SHORT EXERCISE: Show every line of the items below that contains the string "pixels". Case counts.

RECORDS SUPPLIED:
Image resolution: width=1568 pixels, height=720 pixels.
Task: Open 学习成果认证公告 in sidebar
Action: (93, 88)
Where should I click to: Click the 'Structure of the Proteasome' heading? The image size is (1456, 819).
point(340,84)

...

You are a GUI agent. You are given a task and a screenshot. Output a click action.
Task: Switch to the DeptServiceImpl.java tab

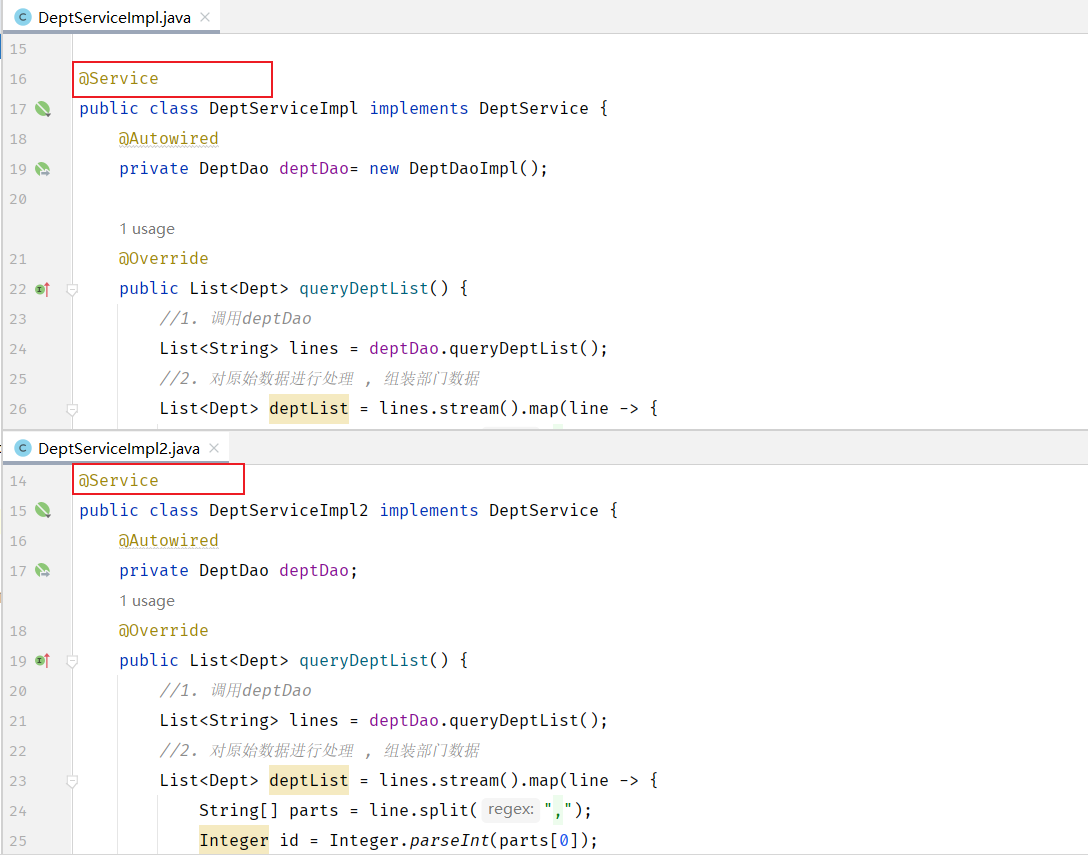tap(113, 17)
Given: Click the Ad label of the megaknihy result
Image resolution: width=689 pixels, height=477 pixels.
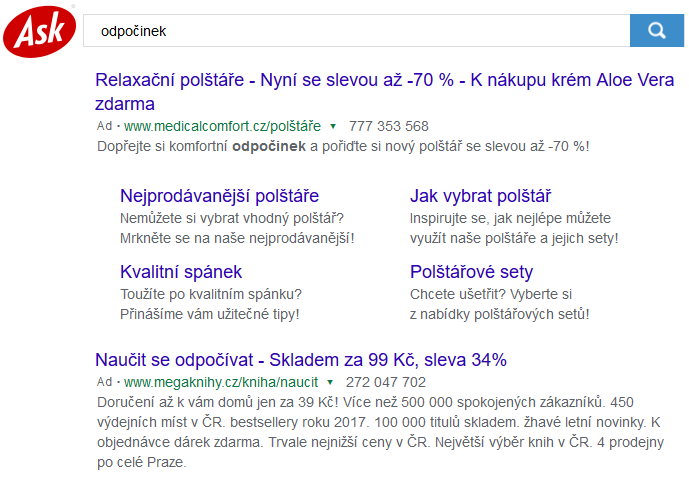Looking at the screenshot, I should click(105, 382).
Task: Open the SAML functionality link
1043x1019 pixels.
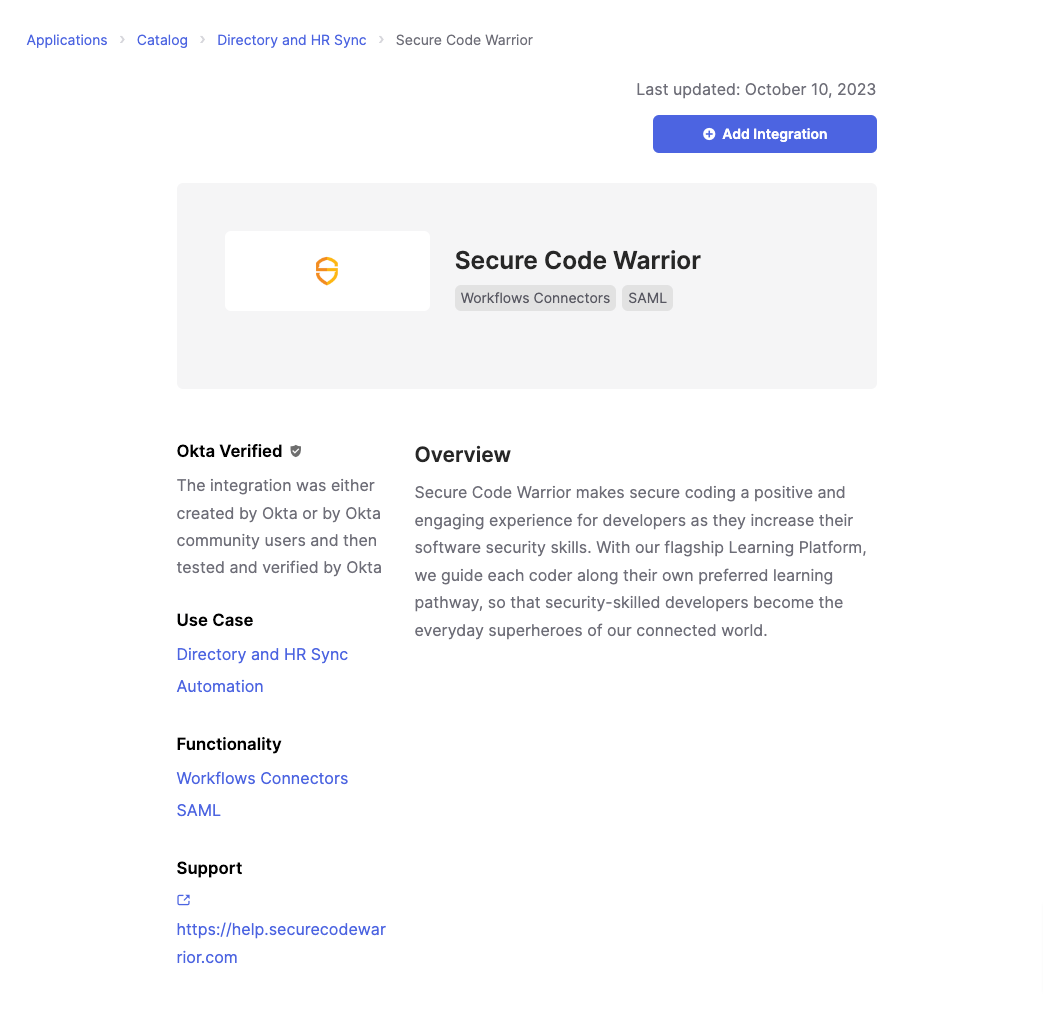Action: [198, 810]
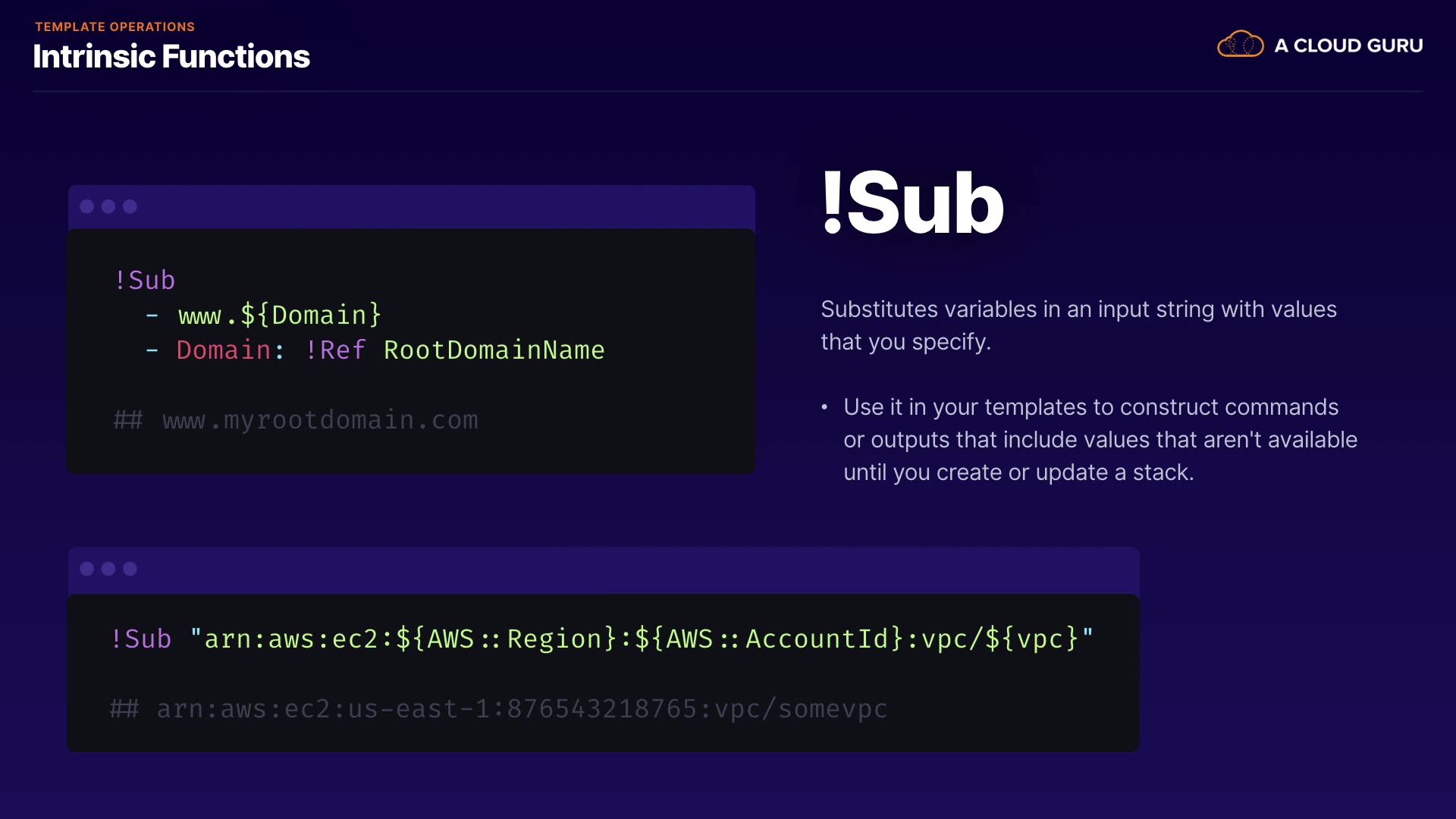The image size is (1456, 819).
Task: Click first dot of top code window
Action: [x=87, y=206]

ANSWER:
Image resolution: width=1568 pixels, height=720 pixels.
Image resolution: width=689 pixels, height=477 pixels.
1043x1019 pixels.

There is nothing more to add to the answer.